== REQUIRED ACTION ==
Throughout the entries below, report every line where "node" is found.

== MATERIAL FOR THIS EXERCISE ==
-------------------------

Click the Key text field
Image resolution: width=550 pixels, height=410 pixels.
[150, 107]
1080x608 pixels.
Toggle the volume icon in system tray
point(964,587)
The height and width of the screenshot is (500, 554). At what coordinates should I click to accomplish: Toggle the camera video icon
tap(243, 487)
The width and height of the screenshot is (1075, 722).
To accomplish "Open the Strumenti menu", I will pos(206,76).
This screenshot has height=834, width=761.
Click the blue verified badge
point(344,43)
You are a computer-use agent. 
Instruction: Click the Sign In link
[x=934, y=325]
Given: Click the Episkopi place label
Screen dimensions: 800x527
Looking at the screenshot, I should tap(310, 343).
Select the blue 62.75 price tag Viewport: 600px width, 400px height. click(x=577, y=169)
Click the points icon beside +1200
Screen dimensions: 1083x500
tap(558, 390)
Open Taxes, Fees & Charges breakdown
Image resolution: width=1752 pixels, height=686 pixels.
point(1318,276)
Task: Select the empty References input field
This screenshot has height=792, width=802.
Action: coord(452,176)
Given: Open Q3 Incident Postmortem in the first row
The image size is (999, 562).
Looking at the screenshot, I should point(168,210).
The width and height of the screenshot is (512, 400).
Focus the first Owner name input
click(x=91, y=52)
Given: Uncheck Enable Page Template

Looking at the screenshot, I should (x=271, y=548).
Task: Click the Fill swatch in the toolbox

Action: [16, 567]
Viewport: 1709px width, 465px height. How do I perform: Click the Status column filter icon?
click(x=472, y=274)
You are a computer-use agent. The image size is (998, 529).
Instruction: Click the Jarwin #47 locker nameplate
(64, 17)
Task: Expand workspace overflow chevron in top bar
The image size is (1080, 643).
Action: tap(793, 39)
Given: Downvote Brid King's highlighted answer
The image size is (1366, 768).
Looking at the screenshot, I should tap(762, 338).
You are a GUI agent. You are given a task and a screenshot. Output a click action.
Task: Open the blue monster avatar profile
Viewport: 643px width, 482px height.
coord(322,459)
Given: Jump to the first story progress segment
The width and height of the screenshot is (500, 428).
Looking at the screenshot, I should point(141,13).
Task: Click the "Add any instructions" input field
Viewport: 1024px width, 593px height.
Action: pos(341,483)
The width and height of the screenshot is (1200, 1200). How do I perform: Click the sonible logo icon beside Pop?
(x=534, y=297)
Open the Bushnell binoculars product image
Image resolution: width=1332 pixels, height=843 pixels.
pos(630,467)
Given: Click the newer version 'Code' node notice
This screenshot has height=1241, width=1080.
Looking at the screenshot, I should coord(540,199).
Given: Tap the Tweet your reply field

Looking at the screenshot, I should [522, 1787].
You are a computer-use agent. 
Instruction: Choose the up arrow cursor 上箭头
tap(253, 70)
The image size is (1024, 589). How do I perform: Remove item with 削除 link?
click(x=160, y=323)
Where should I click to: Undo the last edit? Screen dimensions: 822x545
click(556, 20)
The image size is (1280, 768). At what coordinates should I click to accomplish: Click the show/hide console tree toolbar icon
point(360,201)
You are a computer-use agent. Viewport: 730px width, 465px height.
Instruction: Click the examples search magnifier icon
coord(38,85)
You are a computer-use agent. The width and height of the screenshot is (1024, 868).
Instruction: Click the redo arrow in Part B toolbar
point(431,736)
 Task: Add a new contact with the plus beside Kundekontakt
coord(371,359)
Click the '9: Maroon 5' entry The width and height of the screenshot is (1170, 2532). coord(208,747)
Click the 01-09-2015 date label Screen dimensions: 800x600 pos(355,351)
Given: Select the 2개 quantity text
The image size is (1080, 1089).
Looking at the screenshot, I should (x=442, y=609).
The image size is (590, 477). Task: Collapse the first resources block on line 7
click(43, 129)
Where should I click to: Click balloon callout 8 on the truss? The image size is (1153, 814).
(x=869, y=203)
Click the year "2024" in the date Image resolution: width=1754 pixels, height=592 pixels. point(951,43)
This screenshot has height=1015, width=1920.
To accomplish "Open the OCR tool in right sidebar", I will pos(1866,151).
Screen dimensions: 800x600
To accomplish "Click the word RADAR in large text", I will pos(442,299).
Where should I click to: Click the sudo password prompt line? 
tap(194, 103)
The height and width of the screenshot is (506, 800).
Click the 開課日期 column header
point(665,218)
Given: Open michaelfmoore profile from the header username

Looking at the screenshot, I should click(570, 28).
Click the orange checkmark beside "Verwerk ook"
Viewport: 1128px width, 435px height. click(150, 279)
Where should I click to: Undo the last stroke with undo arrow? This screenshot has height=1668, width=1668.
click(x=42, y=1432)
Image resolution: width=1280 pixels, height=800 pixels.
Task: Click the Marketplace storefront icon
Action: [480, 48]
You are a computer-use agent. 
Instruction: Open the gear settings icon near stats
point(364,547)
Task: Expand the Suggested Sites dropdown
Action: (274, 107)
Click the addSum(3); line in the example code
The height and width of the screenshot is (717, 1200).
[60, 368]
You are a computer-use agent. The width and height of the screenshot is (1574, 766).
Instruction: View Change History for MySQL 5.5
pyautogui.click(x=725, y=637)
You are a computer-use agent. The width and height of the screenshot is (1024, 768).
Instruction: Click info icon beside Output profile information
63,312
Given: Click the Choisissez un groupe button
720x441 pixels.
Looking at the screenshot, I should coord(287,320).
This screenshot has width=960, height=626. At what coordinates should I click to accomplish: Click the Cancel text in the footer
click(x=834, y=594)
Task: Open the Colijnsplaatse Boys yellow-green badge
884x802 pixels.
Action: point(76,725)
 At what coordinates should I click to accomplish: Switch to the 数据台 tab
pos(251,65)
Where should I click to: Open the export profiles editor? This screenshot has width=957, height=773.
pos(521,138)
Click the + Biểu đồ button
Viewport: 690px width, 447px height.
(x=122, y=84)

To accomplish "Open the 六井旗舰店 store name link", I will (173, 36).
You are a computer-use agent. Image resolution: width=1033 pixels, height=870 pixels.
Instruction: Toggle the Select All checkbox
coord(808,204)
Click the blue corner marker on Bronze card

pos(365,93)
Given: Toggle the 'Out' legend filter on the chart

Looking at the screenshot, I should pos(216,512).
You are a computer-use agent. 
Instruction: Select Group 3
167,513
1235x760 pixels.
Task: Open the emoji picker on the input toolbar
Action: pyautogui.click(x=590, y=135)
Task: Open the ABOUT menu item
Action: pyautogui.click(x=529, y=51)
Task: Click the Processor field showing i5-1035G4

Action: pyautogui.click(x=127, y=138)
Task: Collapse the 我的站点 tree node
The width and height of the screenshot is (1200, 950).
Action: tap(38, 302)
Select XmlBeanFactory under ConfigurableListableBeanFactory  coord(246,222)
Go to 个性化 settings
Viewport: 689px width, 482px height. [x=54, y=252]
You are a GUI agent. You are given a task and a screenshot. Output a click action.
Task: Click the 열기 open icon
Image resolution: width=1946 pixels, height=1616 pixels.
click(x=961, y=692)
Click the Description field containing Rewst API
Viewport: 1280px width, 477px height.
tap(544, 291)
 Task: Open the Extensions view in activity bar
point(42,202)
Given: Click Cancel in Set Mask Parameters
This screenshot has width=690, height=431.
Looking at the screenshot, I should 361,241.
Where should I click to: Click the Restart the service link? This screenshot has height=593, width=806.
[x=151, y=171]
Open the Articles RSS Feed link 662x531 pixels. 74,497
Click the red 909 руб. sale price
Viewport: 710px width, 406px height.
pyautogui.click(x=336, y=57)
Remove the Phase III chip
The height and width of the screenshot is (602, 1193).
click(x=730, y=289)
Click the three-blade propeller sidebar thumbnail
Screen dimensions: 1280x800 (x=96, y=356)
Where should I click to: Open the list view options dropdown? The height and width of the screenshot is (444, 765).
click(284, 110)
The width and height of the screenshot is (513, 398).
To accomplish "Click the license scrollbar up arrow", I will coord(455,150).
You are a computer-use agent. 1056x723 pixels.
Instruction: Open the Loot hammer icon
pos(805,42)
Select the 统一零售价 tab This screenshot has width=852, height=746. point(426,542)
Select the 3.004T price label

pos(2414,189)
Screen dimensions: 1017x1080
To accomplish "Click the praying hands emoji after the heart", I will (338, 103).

-------------------------

== EXERCISE OUTPUT ==
Given: Click the newer version 'Code' node notice
Task: Collapse the 我的站点 tree node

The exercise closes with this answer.